• PROBLEM TO WORK ON: Within the material below, locate the line with "Instruction: Click the New" and the line with "Given: Open the Edit NURBS menu", then return those two lines and all lines between them, exactly as written.

━━━━━ LISTED RECORDS ━━━━━

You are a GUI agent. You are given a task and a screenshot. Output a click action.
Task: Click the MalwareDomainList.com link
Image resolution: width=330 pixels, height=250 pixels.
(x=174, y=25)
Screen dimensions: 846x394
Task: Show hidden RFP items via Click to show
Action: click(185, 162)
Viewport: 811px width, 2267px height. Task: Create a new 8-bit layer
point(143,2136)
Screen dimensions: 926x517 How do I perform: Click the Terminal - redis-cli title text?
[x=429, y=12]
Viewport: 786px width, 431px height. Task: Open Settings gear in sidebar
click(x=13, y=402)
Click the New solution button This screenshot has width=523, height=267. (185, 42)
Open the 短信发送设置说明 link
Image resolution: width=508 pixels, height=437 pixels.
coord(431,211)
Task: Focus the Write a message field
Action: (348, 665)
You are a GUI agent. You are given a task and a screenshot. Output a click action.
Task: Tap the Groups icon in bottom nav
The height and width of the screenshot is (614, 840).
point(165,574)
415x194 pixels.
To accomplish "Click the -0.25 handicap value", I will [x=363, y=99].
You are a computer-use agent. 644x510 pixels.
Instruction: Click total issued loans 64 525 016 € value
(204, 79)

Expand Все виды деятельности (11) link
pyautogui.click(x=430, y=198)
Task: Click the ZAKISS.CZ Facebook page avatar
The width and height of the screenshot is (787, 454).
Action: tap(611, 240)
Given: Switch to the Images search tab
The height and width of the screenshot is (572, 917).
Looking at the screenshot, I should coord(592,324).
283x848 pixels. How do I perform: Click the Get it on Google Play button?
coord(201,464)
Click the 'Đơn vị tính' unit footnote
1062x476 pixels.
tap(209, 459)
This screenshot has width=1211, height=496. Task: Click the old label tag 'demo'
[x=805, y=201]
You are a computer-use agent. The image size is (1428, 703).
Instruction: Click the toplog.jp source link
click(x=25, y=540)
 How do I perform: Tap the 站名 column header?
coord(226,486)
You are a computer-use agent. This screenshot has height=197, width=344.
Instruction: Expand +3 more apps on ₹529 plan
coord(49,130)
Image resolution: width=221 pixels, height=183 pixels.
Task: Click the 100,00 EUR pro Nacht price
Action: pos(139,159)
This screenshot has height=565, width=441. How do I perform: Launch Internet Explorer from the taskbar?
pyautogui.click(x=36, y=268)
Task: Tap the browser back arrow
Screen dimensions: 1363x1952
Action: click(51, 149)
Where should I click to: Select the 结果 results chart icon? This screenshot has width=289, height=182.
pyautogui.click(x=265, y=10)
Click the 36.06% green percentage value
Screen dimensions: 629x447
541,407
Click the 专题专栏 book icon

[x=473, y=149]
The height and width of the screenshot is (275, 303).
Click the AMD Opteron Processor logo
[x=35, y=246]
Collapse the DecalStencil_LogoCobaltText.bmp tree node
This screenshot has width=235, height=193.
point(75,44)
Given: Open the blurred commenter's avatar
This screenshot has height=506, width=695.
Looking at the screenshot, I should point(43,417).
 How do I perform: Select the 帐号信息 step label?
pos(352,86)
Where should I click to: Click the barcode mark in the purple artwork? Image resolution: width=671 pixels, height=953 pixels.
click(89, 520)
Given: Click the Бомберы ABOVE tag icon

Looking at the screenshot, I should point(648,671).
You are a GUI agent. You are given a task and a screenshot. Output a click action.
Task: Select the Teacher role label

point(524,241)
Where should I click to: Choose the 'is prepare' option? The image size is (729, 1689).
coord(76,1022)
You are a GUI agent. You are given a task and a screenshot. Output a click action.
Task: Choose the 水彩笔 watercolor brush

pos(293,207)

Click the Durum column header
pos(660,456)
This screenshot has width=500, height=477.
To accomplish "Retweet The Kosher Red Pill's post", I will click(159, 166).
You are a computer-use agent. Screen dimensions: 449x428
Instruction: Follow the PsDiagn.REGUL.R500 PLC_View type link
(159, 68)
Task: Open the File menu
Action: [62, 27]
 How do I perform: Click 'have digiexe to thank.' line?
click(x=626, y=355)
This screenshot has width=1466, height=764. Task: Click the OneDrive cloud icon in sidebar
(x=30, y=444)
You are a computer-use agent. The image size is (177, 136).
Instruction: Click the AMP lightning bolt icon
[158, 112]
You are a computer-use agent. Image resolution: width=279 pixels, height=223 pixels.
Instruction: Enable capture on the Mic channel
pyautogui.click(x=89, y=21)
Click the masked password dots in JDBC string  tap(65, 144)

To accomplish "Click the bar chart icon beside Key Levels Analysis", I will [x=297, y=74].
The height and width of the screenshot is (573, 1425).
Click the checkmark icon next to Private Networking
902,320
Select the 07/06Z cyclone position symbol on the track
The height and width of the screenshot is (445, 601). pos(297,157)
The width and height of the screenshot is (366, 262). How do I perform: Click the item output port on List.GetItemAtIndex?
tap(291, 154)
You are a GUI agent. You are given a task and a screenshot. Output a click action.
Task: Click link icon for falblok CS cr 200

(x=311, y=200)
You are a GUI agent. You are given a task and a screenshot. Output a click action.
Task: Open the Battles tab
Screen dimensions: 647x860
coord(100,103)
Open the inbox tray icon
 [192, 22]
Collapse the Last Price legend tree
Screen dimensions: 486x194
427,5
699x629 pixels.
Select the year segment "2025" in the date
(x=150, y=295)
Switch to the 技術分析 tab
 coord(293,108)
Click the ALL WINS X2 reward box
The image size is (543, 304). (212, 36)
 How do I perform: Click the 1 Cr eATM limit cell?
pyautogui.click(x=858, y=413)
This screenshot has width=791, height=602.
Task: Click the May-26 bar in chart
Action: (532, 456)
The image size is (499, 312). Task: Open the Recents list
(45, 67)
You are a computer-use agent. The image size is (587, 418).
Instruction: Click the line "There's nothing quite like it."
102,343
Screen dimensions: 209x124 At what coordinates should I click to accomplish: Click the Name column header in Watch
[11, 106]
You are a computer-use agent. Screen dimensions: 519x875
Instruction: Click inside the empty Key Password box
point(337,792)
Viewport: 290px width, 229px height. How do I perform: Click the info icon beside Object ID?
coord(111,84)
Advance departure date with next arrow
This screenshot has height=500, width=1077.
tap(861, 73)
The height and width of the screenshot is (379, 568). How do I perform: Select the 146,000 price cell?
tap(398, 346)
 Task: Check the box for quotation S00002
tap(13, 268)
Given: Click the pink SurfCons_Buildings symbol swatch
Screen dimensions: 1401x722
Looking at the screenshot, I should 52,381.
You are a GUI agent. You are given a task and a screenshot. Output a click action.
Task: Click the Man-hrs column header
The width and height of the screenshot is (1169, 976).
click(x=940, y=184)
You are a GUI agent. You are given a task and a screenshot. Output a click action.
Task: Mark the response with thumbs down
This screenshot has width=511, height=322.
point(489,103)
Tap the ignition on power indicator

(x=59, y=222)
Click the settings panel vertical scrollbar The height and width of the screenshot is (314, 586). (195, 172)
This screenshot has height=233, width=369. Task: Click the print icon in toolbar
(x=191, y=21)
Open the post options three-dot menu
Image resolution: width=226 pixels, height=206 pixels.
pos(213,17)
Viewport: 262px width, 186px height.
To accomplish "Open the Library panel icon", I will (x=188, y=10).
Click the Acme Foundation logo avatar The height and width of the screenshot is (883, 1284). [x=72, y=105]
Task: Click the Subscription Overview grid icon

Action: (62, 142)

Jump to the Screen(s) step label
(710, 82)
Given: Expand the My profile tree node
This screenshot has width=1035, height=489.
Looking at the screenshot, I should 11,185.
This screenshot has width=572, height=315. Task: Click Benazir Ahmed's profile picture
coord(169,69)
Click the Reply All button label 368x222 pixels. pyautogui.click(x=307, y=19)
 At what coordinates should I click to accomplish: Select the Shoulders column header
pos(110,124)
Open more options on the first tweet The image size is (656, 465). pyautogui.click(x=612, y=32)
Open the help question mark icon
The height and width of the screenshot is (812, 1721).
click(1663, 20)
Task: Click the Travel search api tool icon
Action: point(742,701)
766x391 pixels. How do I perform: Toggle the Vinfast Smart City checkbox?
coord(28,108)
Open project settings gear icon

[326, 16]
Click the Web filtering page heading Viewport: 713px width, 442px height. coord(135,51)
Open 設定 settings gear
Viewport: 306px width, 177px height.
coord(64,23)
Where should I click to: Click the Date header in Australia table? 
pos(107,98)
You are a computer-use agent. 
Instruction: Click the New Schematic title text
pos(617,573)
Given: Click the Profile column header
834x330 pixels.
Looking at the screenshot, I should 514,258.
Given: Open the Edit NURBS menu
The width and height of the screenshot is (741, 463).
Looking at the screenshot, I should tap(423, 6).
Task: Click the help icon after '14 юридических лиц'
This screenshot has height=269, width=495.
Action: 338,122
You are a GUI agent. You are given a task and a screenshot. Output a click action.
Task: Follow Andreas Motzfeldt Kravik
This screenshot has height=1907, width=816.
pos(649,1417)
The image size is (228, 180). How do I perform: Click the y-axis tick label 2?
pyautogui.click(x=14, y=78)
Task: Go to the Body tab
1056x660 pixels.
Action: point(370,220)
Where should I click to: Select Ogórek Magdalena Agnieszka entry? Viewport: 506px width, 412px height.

━━━━━

• WRITTEN REPLY:
Instruction: Click the New Schematic title text
pos(617,573)
Given: Click the Profile column header
834x330 pixels.
Looking at the screenshot, I should 514,258.
Given: Open the Edit NURBS menu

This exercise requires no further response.